If the working dataset size fits within the capacity of persistent memory and DRAM, applications can perform in-memory processing without needing to checkpoint or page data to or from storage. This significantly improves performance.

Persistent Memory Characteristics

As with every new technology, there are always new things to consider. Persistent memory is no exception. Consider these characteristics when architecting and developing solutions:

  • Performance (throughput, latency, and bandwidth) of persistent memory is much better than NAND but potentially slower than DRAM.

  • Persistent memory is durable unlike DRAM. Its endurance is usually orders of magnitude better than NAND and should exceed the lifetime of the server without wearing out.

  • Persistent memory module capacities can be much larger than DRAM DIMMs and can coexist on the same memory channels.

  • Persistent memory-enabled applications can update data in place without needing to serialize/deserialize the data.

  • Persistent memory is byte addressable like memory. Applications can update only the data needed without any read-modify-write overhead.

  • Data is CPU cache coherent.

  • Persistent memory provides direct memory access (DMA) and remote DMA (RDMA) operations.

  • Data written to persistent memory is not lost when power is removed.

  • After permission checks are completed, data located on persistent memory is directly accessible from user space. No kernel code, file system page caches, or interrupts are in the data path.

  • Data on persistent memory is instantly available, that is:

    • Data is available as soon as power is applied to the system.

    • Applications do not need to spend time warming up caches. They can access the data immediately upon memory mapping it.

    • Data residing on persistent memory has no DRAM footprint unless the application copies data to DRAM for faster access.

  • Data written to persistent memory modules is local to the system. Applications are responsible for replicating data across systems.

Platform Support for Persistent Memory

Platform vendors such as Intel, AMD, ARM, and others will decide how persistent memory should be implemented at the lowest hardware levels. We try to provide a vendor-agnostic perspective and only occasionally call out platform-specific details.

For systems with persistent memory, failure atomicity guarantees that systems can always recover to a consistent state following a power or system failure. Failure atomicity for applications can be achieved using logging, flushing, and memory store barriers that order such operations. Logging, either undo or redo, ensures atomicity when a failure interrupts the last atomic operation from completion. Cache flushing ensures that data held within volatile caches reach the persistence domain so it will not be lost if a sudden failure occurs. Memory store barriers, such as an SFENCE operation on the x86 architecture, help prevent potential reordering in the memory hierarchy, as caches and memory controllers may reorder memory operations. For example, a barrier ensures that the undo log copy of the data gets persisted onto the persistent memory before the actual data is modified in place. This guarantees that the last atomic operation can be rolled back should a failure occur. However, it is nontrivial to add such failure atomicity in user applications with low-level operations such as write logging, cache flushing, and barriers. The Persistent Memory Development Kit (PMDK) was developed to isolate developers from having to re-implement the hardware intricacies.

Failure atomicity should be a familiar concept, since most file systems implement and perform journaling and flushing of their metadata to storage devices.

▸ **Recorded information**:

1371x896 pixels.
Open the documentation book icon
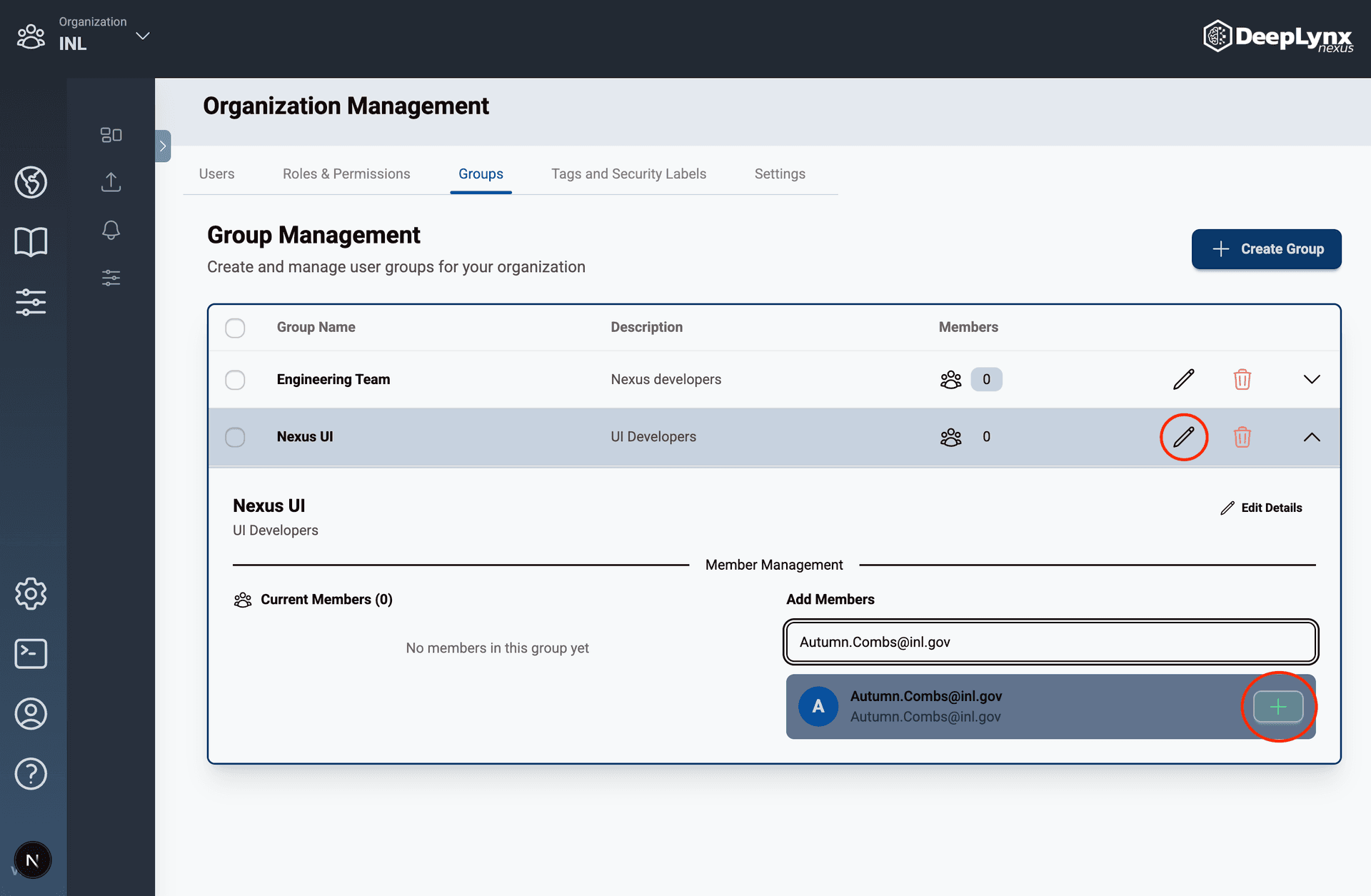tap(31, 241)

▸ **What you need to do**:
A – List the three techniques that the persistent memory text says can be used to achieve failure atomicity for applications.
B – In the persistent memory text, what operation on the x86 architecture is given as an example of a memory store barrier?
C – From the persistent memory text, quote the stretch from "If the working" through "significantly improves performance.".
The lines come from a separate source, unrelated to the persistent memory text.

▸ **Complete answers**:
A – Logging, flushing, and memory store barriers

B – An SFENCE operation

C –
If the working dataset size fits within the capacity of persistent memory and DRAM, applications can perform in-memory processing without needing to checkpoint or page data to or from storage. This significantly improves performance.